Evan Martin wrote:
On 5/31/06, Brion Vibber <brion(a)pobox.com>
wrote:
Between other things I've been working on a
distributed bzip2 compression tool
which could help speed up generation of data dumps.
Alternatively, have you considered generating deltas? (Sorry if this
has been brought up before...)
Many times, but that's not necessarily clear or simple. The generic
delta-generation tools we've tried in the past just choke on our files; note
that the full-history dump of English Wikipedia -- the one we're most concerned
about having archival copies of available -- is over 350 gigabytes uncompressed.
(Clean XML-wrapped text with no scary internal compression or diffing, and a
well-known standard compression format on the outside, is a simple and
relatively future-proof for third-party textual analysis and reuse and long-term
archiving.)
Something application-specific might be possible.

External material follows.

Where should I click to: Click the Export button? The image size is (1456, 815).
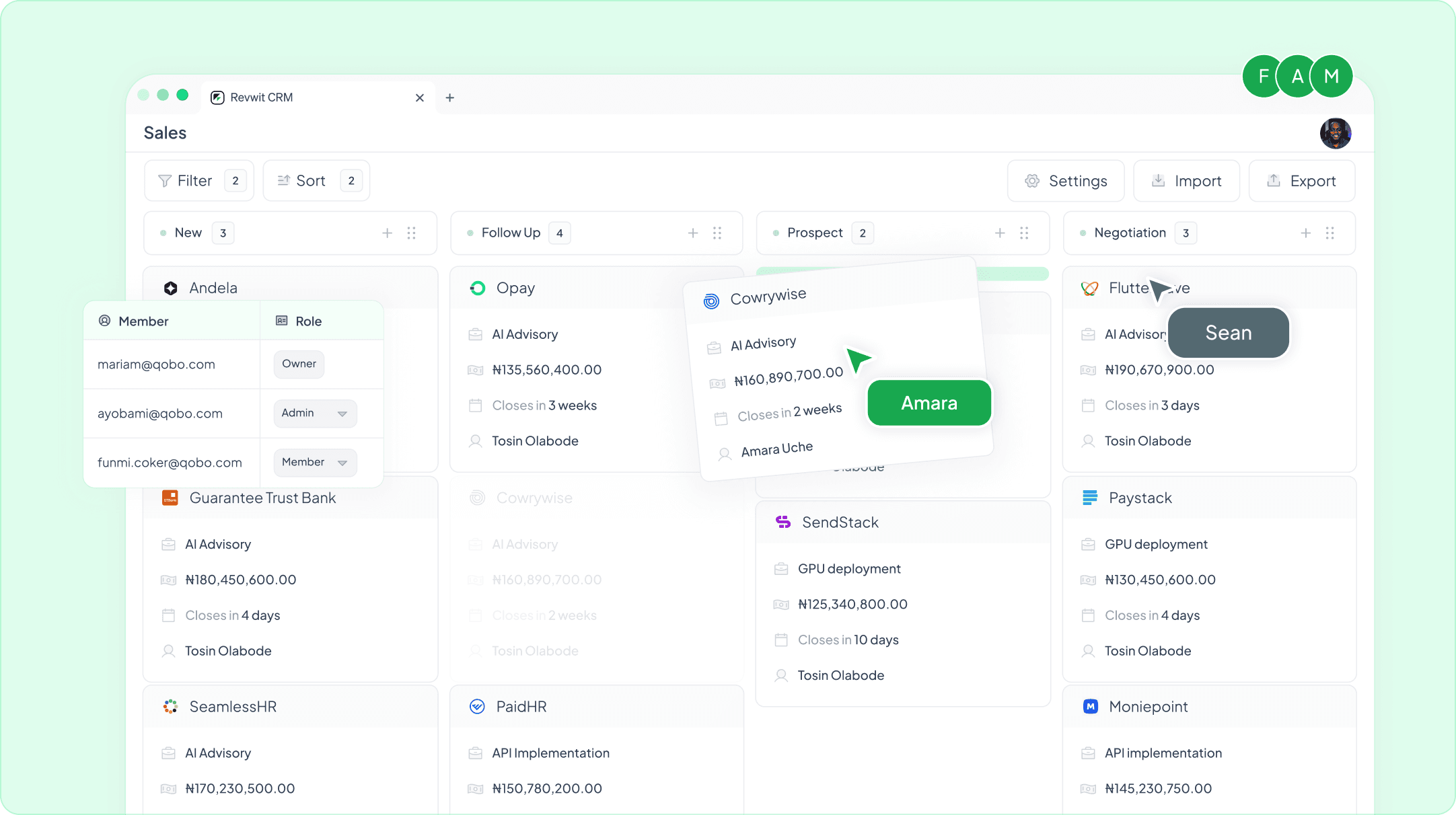[x=1301, y=181]
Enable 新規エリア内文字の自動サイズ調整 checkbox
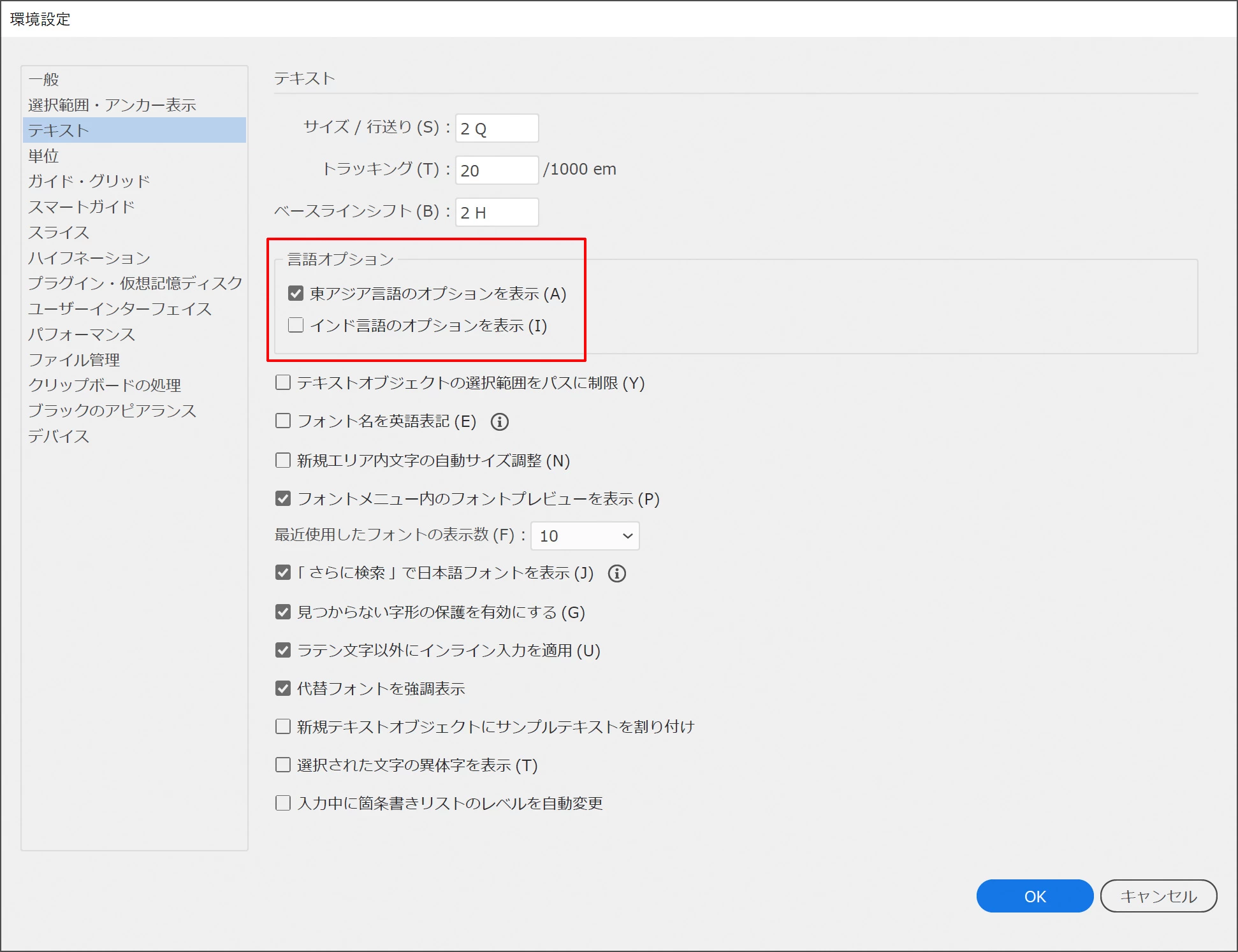Screen dimensions: 1238x952 [283, 461]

It seems to me there are two main consumption cases of
the wikipedia data:
- one-off copies ("most recent" doesn't really matter)
- mirrors (will want to continually update)
If you did a full snapshot once a month, and then daily/weekly deltas
on top of that, you could maybe save yourself both processing time and
external bandwidth.
Even if I only did full snapshots a quarter as often, I'd still want them to
take two days instead of ten. :)
-- brion vibber (brion @
pobox.com)